SHORT EXERCISE
Reproduce each of the lines below verbatim, in order, omitting the pictures.
::: DATA SHOWN
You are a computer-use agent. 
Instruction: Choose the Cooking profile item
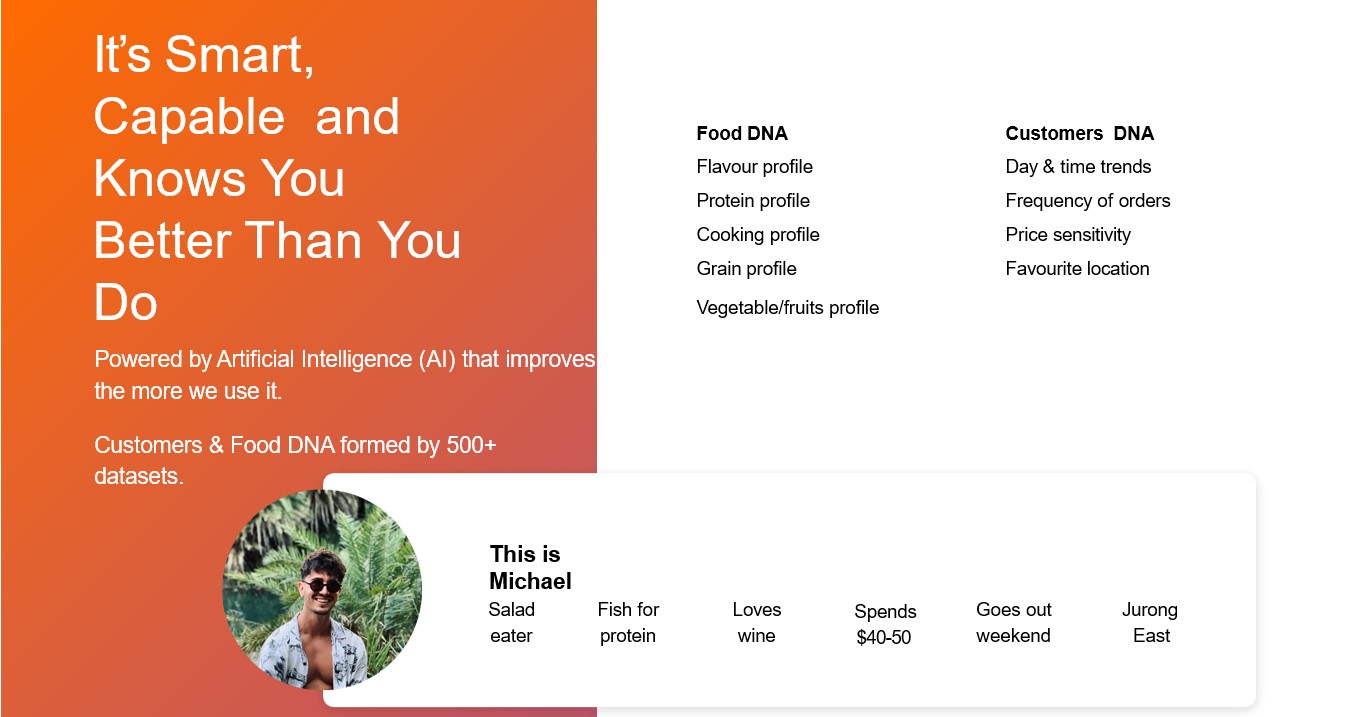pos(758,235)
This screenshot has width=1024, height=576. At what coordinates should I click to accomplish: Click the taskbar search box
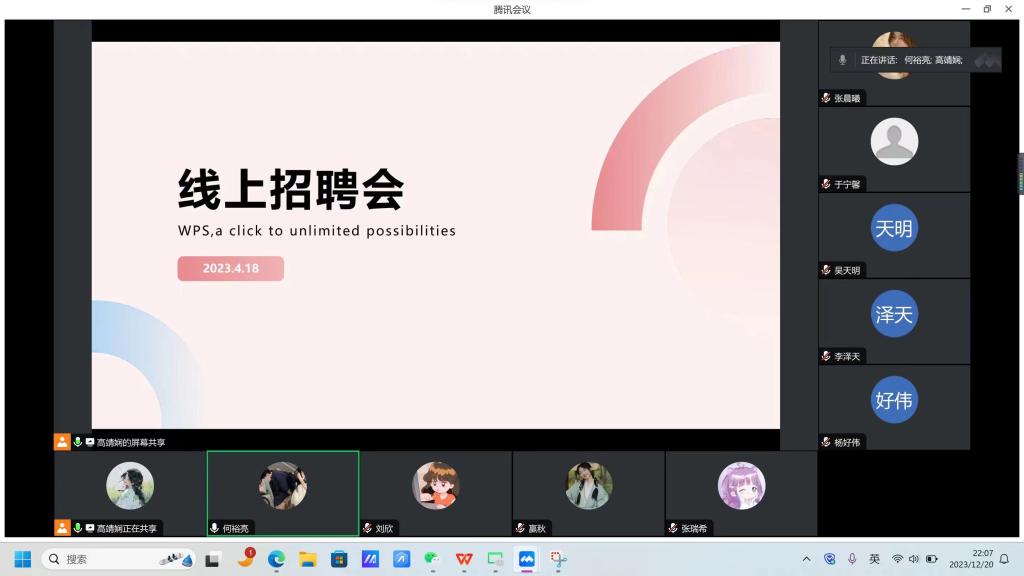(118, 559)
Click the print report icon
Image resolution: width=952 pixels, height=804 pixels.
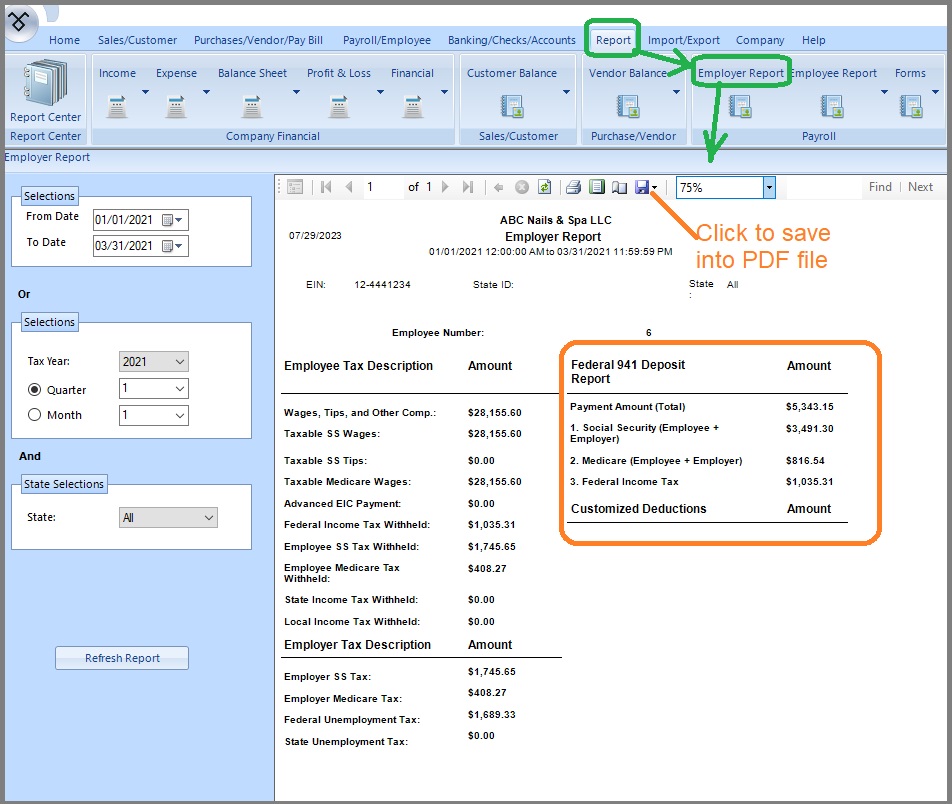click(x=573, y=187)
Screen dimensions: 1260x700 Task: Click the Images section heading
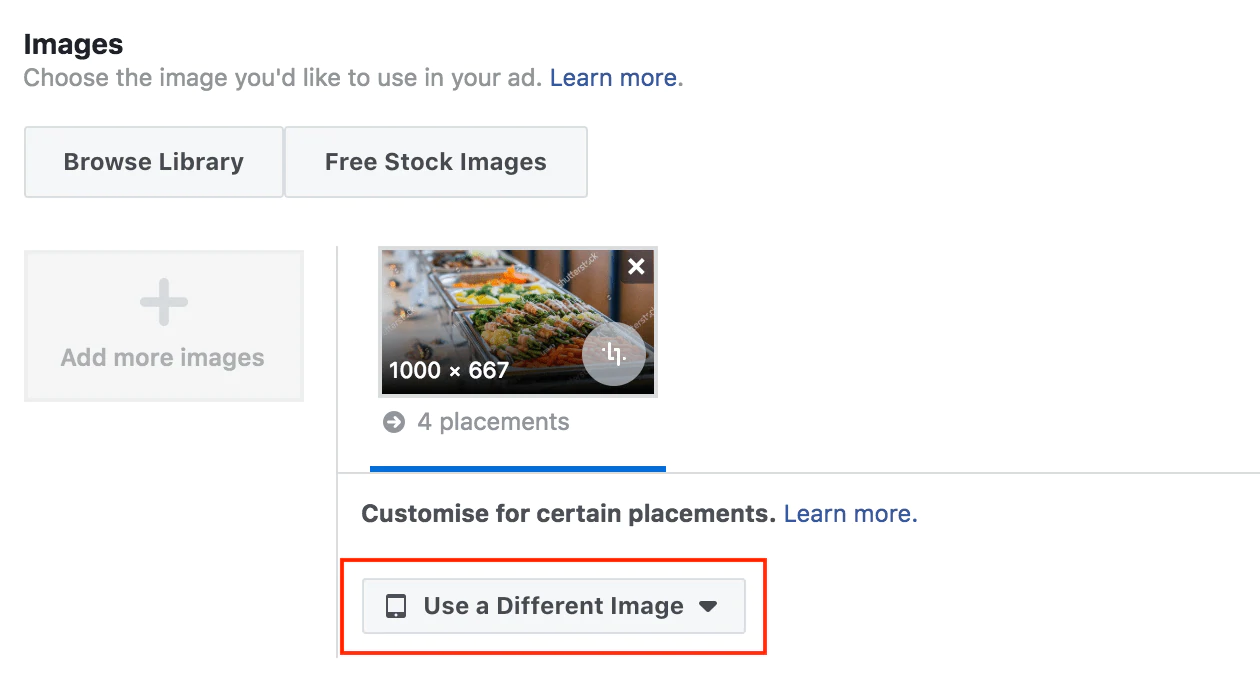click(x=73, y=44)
::::::
TASK RESULT
You are a computer-use agent. 
Instruction: Choose the Cooking profile item
pos(758,235)
This screenshot has width=1024, height=576. At what coordinates should I click to accomplish: Click the taskbar search box
(118, 559)
Click the print report icon
Image resolution: width=952 pixels, height=804 pixels.
click(x=573, y=187)
Screen dimensions: 1260x700 Task: Click the Images section heading
click(x=73, y=44)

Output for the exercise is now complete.